> [Given request]
List every line in the data below that contains the string "label", copying each such line in full. Match case exactly.

> [Record list]
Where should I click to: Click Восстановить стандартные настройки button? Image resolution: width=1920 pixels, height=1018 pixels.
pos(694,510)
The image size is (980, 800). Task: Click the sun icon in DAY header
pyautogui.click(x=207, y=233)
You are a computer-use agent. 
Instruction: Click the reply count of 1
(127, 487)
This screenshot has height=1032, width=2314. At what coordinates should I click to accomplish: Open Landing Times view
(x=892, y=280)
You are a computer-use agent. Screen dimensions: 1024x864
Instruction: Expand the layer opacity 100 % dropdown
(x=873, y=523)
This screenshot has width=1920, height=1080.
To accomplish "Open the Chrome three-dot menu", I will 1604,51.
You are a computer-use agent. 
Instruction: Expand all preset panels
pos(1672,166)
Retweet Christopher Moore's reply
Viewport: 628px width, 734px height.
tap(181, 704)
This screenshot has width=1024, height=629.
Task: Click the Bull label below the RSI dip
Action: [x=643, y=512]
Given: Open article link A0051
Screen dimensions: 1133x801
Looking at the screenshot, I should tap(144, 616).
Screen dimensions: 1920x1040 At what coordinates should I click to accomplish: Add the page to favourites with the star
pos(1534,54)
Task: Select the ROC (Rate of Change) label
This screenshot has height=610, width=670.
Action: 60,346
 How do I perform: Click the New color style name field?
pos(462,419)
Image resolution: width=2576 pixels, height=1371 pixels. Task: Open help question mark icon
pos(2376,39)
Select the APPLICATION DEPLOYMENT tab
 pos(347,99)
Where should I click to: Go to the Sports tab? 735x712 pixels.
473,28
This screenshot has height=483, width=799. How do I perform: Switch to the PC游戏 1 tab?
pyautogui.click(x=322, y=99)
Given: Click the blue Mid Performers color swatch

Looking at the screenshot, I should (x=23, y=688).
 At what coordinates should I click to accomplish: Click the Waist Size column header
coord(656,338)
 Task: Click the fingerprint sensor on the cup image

> [Task result]
Task: Click the Bull label below the RSI dip
Task: Select the ROC (Rate of Change) label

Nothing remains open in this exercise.